Thomas Dempster (1579 - September 6, 1625) was a Scottish scholar and historian.

He was born at Cliftbog, Aberdeenshire, the son of Thomas Dempster of Muresk, Auchterless and Killesmont, sheriff of Banff and Buchan. According to Dempster himself, he was the twenty-fourth of twenty-nine children. He went to school in Aberdeenshire, and at ten entered Pembroke Hall, Cambridge; after a short while he went to Paris, and, driven out by the plague, to Louvain; from there, by order of the pope, he was transferred with several other Scottish students to the papal seminary at Rome. Being forced by ill health to leave, he went to the English college at Douai, where he remained three years and took his M.A. degree. While at Douai he wrote a scurrilous attack on Queen Elizabeth I of England, which caused a riot among the English students.

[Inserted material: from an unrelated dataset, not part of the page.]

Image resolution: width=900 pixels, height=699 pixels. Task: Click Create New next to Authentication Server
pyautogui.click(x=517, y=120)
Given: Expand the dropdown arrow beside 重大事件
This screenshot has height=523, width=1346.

He showed such ability that, when still in his teens, he became lecturer on the Humanities at the University of Tournai. After a short stay, he returned to Paris, to take his degree of doctor of canon law, and became regent of the college of Navarre. He soon left Paris for Toulouse, which in turn he was forced to leave by the hostility of the city authorities, aroused by his violent assertion of university rights. He was than elected professor of eloquence at the academy of Nimes. A murderous attack upon him by one of the defeated candidates and his supporters was followed by a libel case, which, though he ultimately won it, forced him to leave the town.

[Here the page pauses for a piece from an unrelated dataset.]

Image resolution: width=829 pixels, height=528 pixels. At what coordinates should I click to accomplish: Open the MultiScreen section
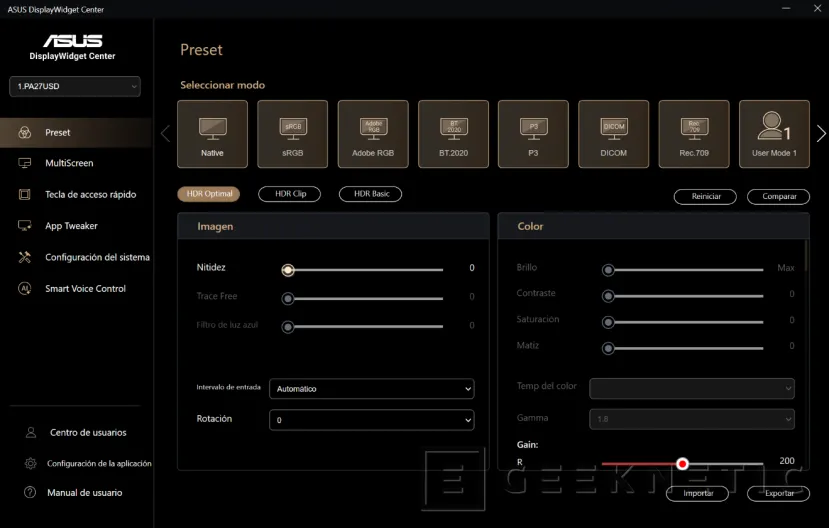[69, 163]

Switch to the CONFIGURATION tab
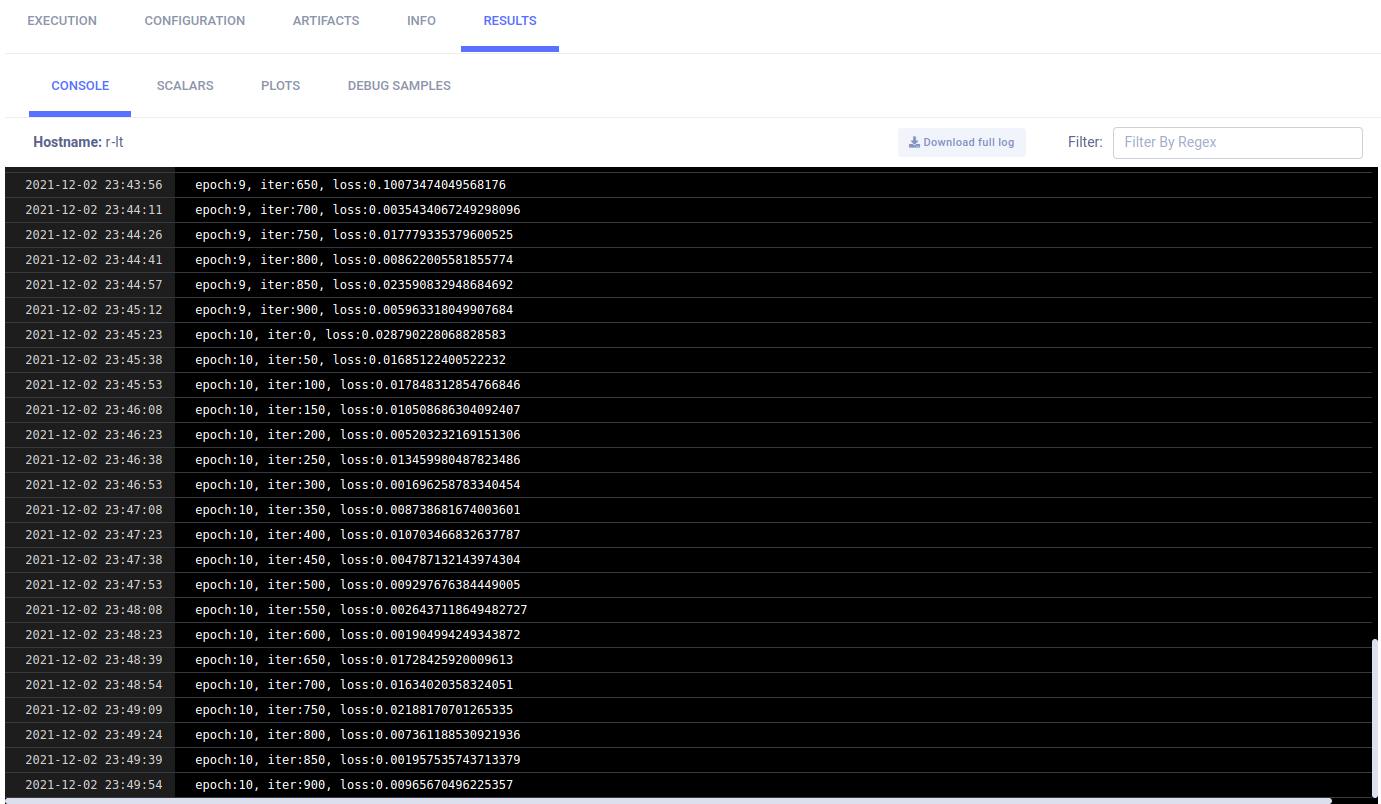click(x=195, y=21)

A short stay in Spain, as tutor to the son of Marshal de Saint Luc, was terminated by another quarrel; and Dempster returned to Scotland with the intention of claiming his father's estates. Finding his relatives unsympathetic, and falling into heated controversy with the Presbyterian clergy, he returned to Paris, where he remained for seven years, becoming professor in several colleges. In the end, his temporary connection with the college de Beauvais was ended by a fight, in which he defeated officers of the king's guard, forcing him once again to change his place of residence. The dedication of his edition of Rosinus' Antiquitatum romanarum corpus absolutissimum to King James I had won him an invitation to the English court; and in 1615 he went to London.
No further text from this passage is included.